An older post on this site asked a similar question and one of the respondents and the article they linked talked about how if you pair trade 2 leveraged etfs, where you either short 2 related leveraged etfs or go long two leveraged etfs. The idea being, that by doing so you're creating a position similar to a straddle, so if you go long say SPXL and long SPXS you're long a straddle and you're long gamma (convexity) and short theta. But where does that show up? I created a simple example in excel where I tried to simulate something like this, but all I see is 0 PnL and no gamma and no theta.

I created a simple simulation. I assume you have 2 triple leveraged etfs, one is a triple long, the other is a triple short. I assumed the underlying index moves randomly anywhere between -15 and 15%, and the triples obviously move 3x each day.

I assume that both indices start off at $100, and we purchase 1,000 units each, and then systematically re-balance a the end of each day to maintain a 50-50 exposure.

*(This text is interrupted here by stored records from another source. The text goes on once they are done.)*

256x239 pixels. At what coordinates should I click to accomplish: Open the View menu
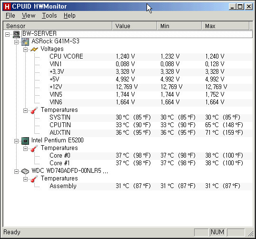(29, 16)
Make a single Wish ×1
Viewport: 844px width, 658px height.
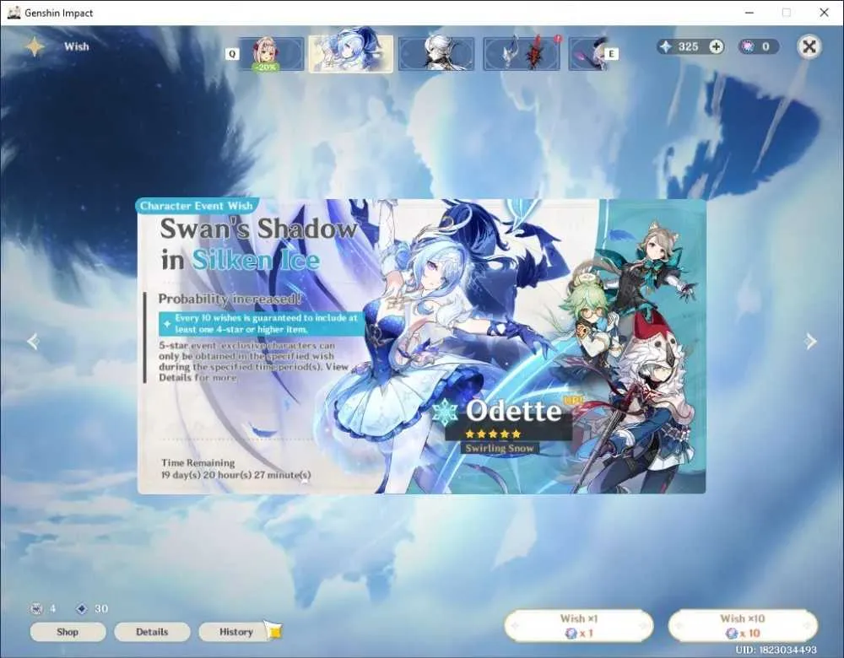pos(579,626)
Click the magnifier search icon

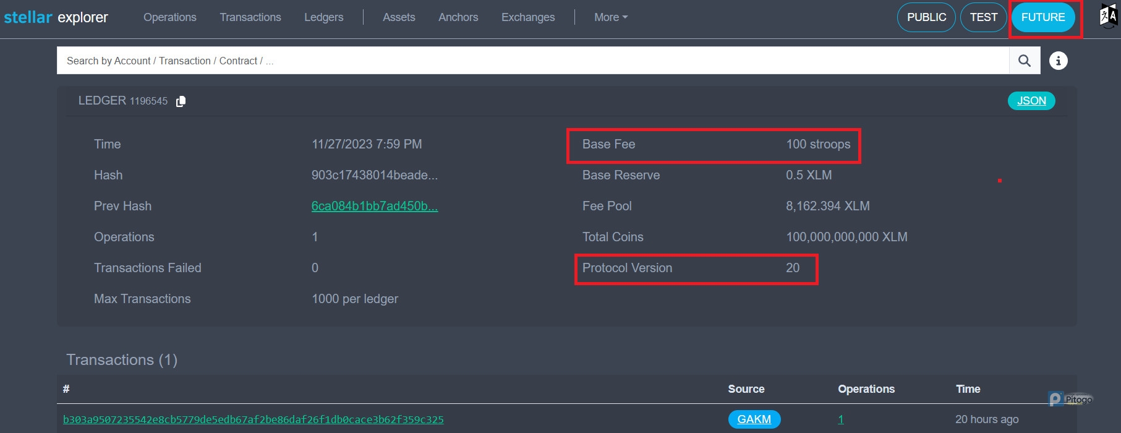tap(1025, 61)
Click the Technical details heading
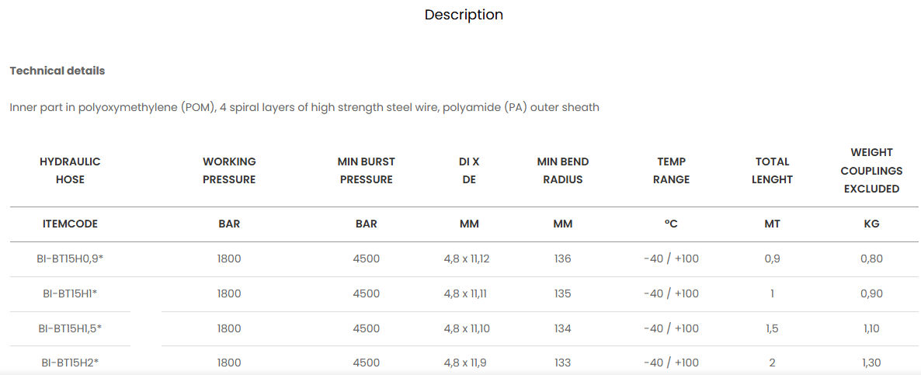 [57, 71]
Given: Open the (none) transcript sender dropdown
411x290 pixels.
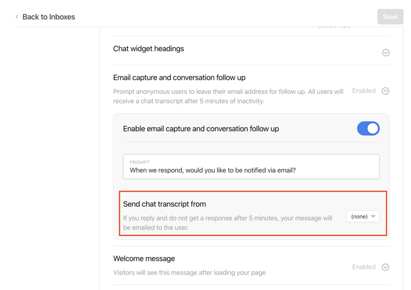Looking at the screenshot, I should [363, 216].
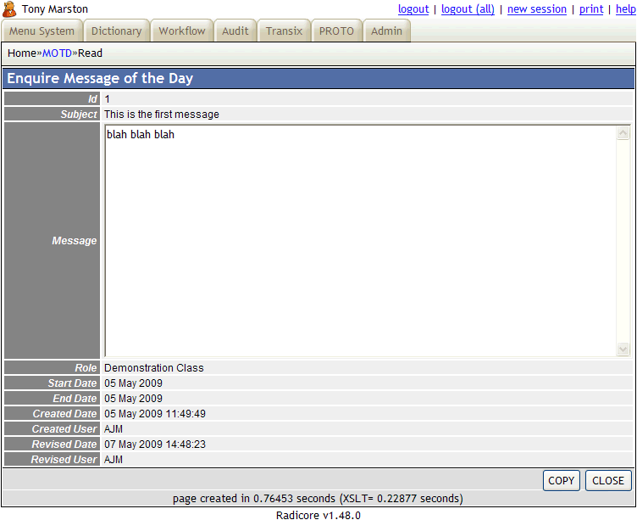The width and height of the screenshot is (637, 520).
Task: Click Home in the breadcrumb trail
Action: (22, 53)
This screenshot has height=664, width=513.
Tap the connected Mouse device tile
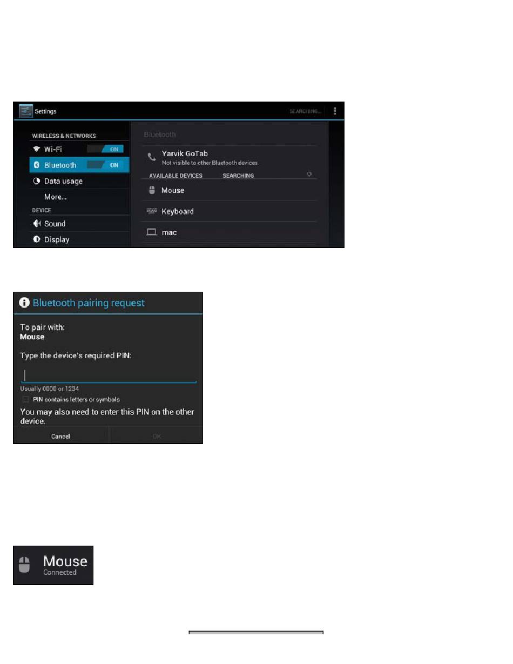53,565
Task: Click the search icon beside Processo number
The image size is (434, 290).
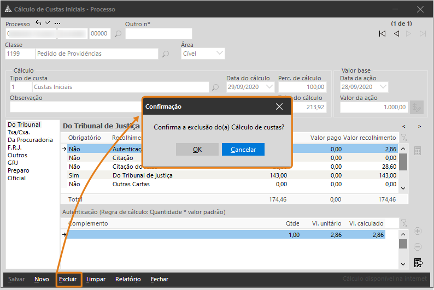Action: pyautogui.click(x=118, y=34)
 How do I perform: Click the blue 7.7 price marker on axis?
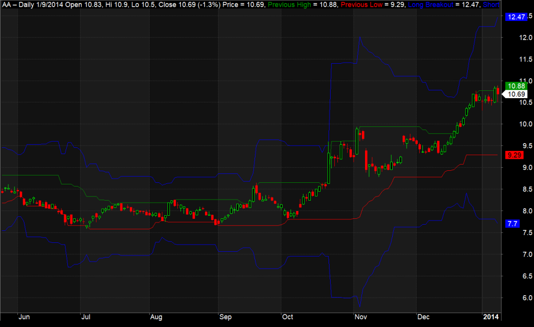coord(513,223)
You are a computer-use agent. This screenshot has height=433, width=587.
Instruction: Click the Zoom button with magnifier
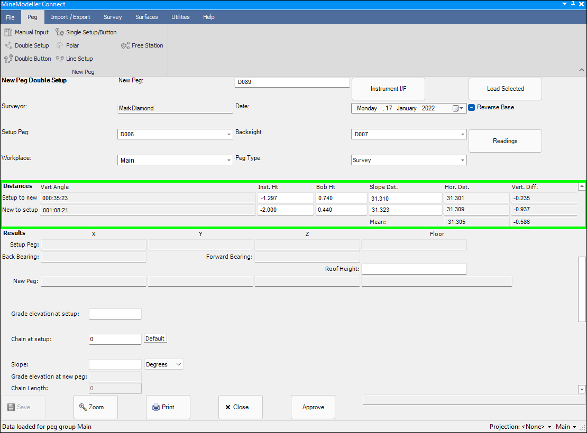tap(96, 407)
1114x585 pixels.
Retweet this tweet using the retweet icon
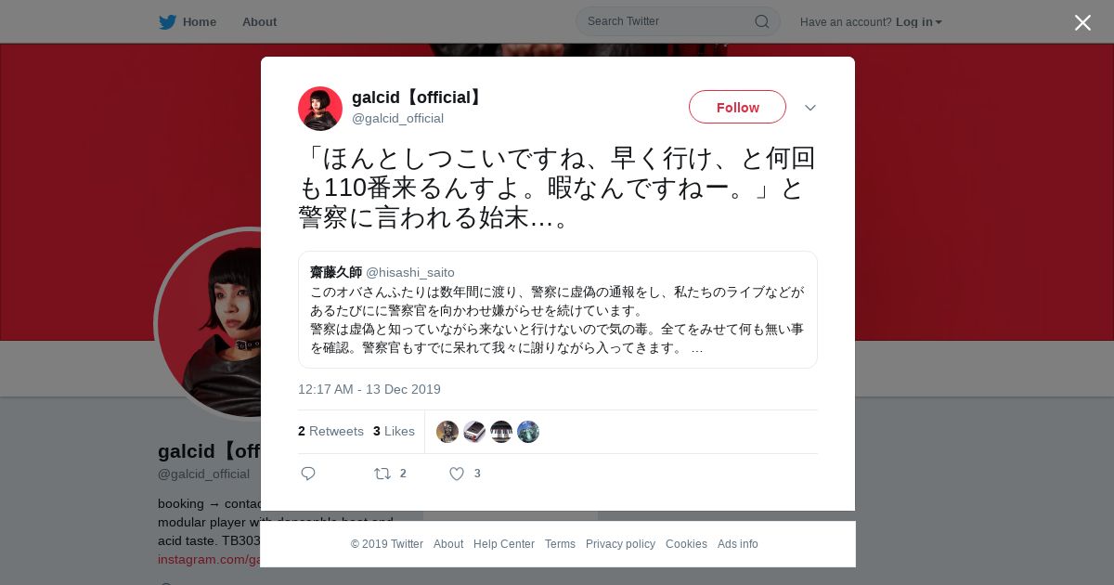[382, 474]
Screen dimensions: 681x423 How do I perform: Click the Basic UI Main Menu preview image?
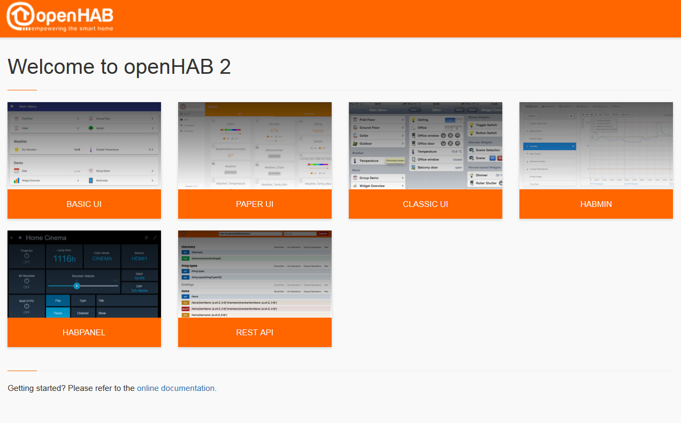[x=84, y=145]
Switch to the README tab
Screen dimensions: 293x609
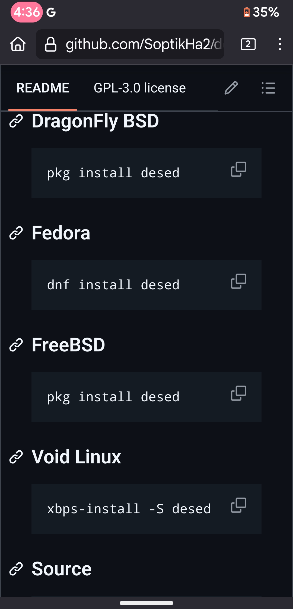click(43, 88)
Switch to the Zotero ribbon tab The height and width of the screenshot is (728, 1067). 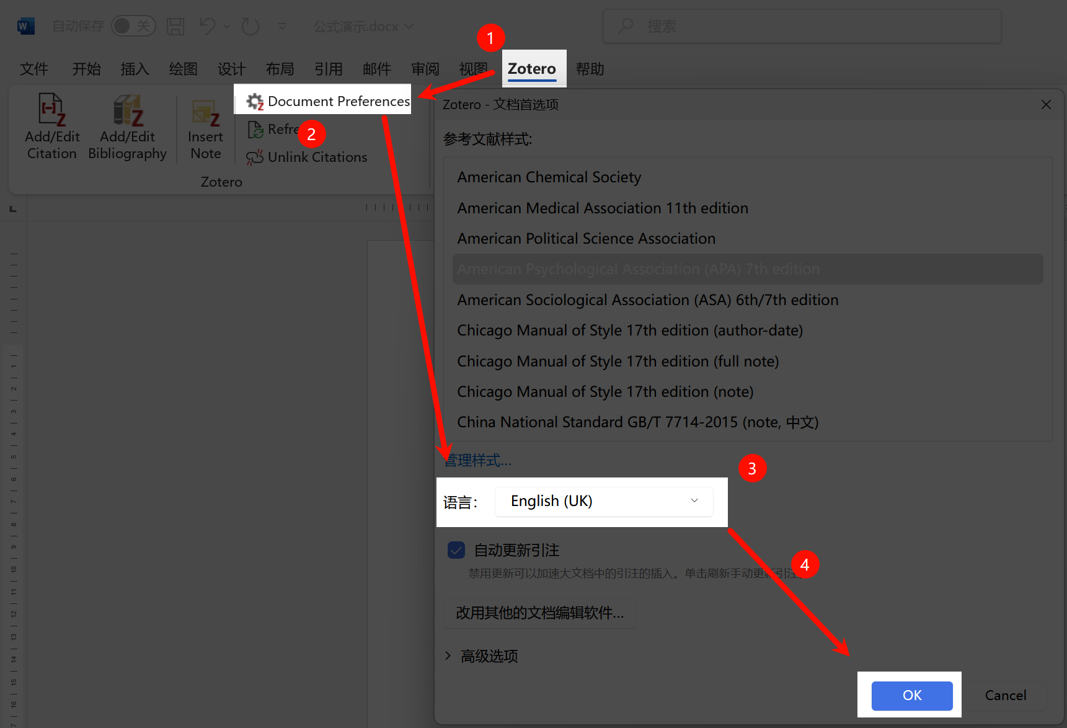(532, 69)
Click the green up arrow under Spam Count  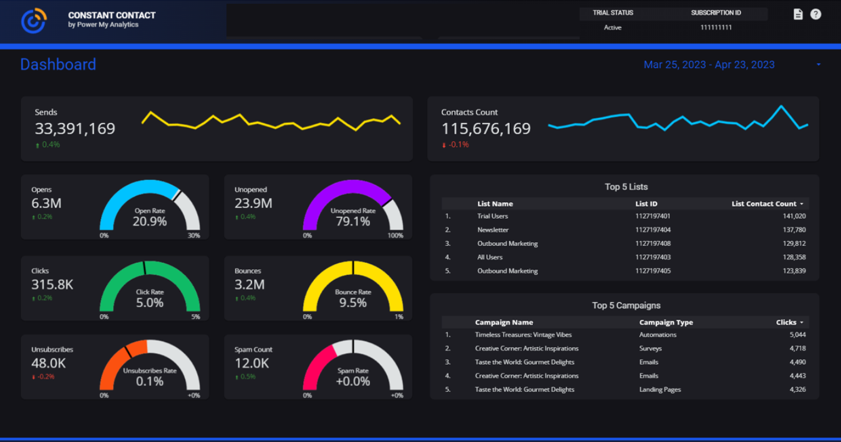[237, 377]
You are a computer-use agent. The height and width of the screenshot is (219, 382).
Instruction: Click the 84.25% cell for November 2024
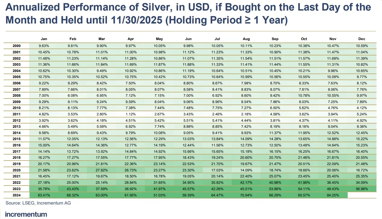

When I do this, my portfolio value, unsurprisingly remains flat at $200k.

As an example, the first day we come in with a position of +1000 units in the 3x Long etf, and +1000 in the 3x Short etf. The index moves down 7%, so the long etf declines to 79 dollars and the short etf declines to 121. Portfolio value remains flat at $200k

Then I rebalance, increasing long index exposure to 1.26k and decreasing short index exposure to 826. Same result. I only included 10 days of data, but I tested this multiple times and nothing changes, this isn't surprising after all.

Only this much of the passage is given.